Can you rewrite every line of the listing below as a JSON list of strings, one string per line, with blank lines dropped and the pictures left out?

======

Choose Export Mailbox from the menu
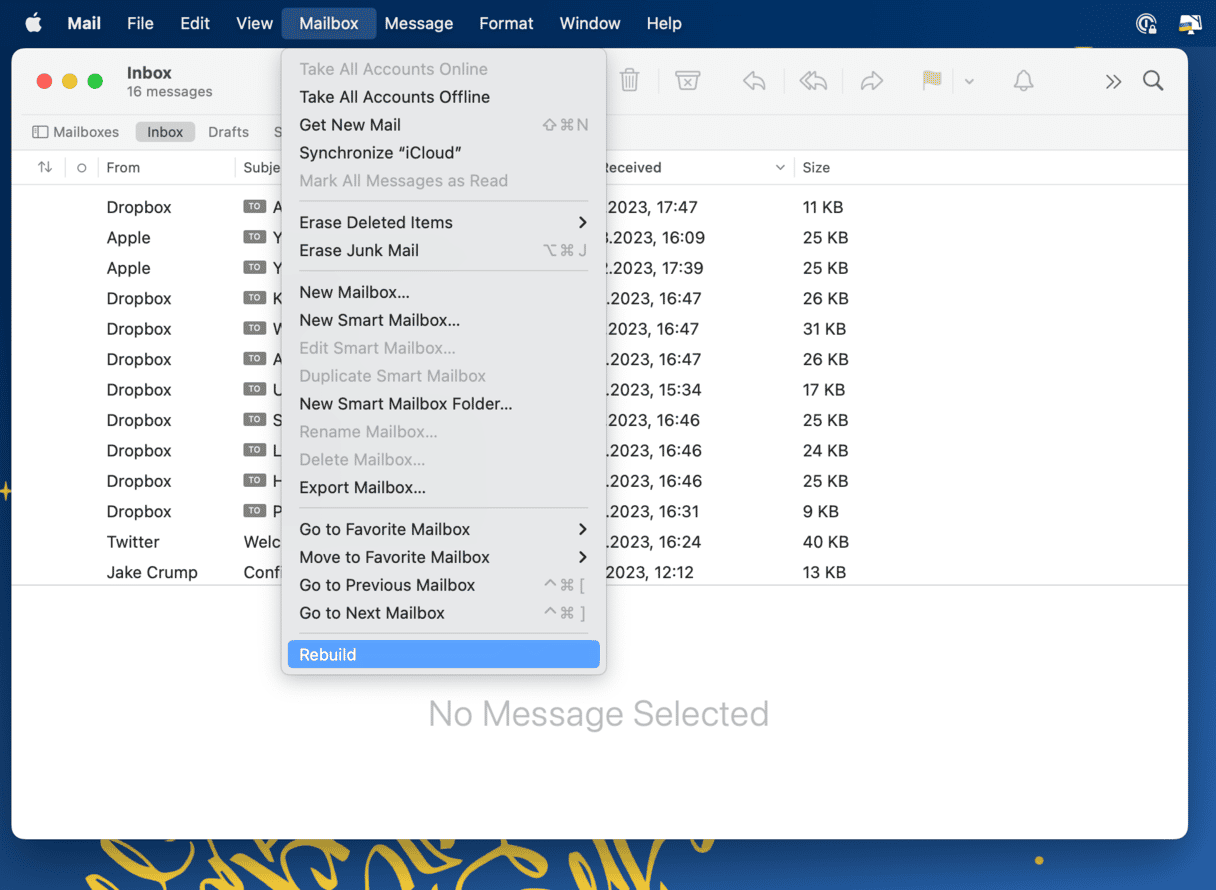Screen dimensions: 1216x890 (x=360, y=487)
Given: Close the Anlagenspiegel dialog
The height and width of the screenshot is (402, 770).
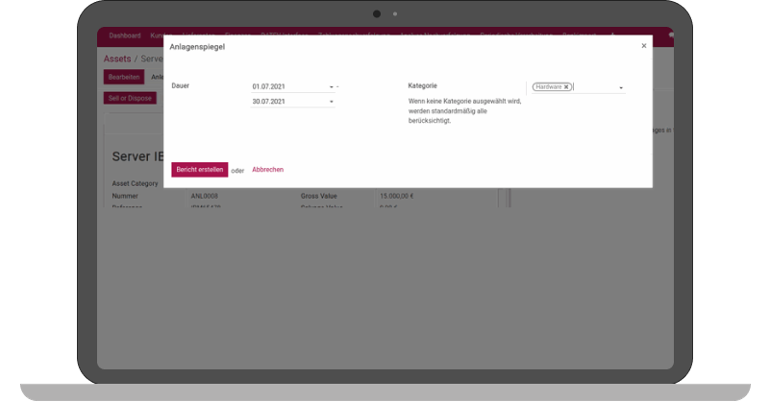Looking at the screenshot, I should point(643,46).
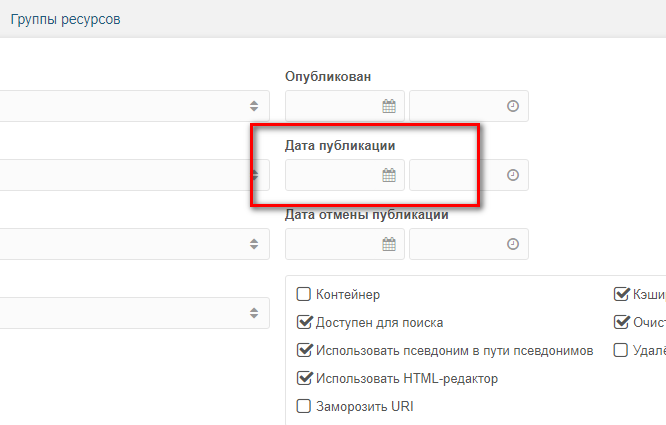Screen dimensions: 666x425
Task: Click clock icon in Дата публикации row
Action: tap(513, 175)
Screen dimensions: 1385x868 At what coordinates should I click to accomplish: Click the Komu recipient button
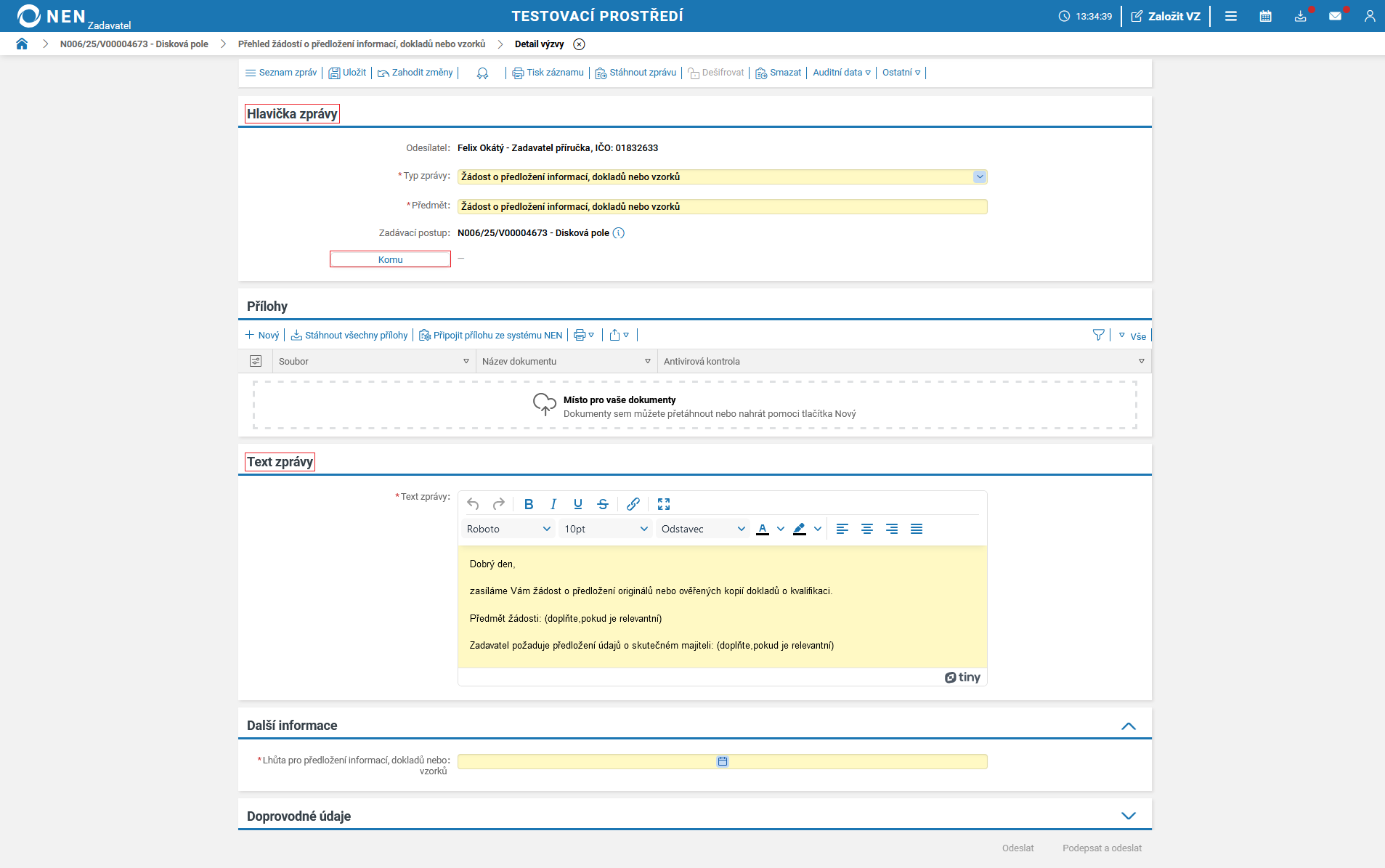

======

▶ [Answer below]
[
  "Choose Export Mailbox from the menu",
  "Screen dimensions: 1216x890 (x=360, y=487)",
  "Given: Close the Anlagenspiegel dialog",
  "The height and width of the screenshot is (402, 770).",
  "Looking at the screenshot, I should point(643,46).",
  "Screen dimensions: 666x425",
  "Task: Click clock icon in Дата публикации row",
  "Action: tap(513, 175)",
  "Screen dimensions: 1385x868 At what coordinates should I click to accomplish: Click the Komu recipient button"
]